» **Task to carry out**
Please lay out the rows between the lines containing "Identify the location of Toggle" and "insert or edit pivot table is", inclusive, as a two-column CSV with the header input,output. Give one line per row, with its text and its answer each in a single double-quoted field and any line breaks replaced by spaces.
Start of Records provided
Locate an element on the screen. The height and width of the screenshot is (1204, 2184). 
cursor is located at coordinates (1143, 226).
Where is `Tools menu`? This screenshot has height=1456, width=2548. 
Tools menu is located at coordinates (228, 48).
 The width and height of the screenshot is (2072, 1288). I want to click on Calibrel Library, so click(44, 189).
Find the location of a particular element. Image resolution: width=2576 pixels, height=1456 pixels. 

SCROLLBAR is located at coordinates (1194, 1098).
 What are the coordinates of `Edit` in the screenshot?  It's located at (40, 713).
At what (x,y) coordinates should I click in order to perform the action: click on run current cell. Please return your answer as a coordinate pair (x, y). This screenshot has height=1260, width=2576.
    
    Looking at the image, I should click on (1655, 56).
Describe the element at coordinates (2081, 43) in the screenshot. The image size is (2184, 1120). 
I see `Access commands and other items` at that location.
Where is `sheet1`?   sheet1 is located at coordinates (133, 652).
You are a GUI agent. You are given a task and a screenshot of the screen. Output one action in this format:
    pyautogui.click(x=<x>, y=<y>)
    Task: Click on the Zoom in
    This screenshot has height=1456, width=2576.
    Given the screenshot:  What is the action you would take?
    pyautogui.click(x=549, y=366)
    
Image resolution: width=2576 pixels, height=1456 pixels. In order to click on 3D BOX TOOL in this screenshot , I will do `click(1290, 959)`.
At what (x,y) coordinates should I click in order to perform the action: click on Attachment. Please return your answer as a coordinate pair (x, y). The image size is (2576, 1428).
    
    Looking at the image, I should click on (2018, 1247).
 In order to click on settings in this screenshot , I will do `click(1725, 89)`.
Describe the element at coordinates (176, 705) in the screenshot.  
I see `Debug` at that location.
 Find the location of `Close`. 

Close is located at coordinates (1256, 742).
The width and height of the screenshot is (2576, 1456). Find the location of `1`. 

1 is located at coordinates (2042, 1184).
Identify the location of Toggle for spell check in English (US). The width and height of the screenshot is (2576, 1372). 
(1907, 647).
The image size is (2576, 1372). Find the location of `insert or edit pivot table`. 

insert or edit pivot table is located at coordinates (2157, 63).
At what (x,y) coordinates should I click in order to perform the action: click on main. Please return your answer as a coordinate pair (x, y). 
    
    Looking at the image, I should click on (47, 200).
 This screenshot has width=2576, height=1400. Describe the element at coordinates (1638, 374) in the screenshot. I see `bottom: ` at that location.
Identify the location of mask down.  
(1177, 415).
End of Records provided
» **Expected answer**
input,output
"Identify the location of Toggle for spell check in English (US). The width and height of the screenshot is (2576, 1372).","(1907, 647)."
"The image size is (2576, 1372). Find the location of `insert or edit pivot table`.","insert or edit pivot table is located at coordinates (2157, 63)."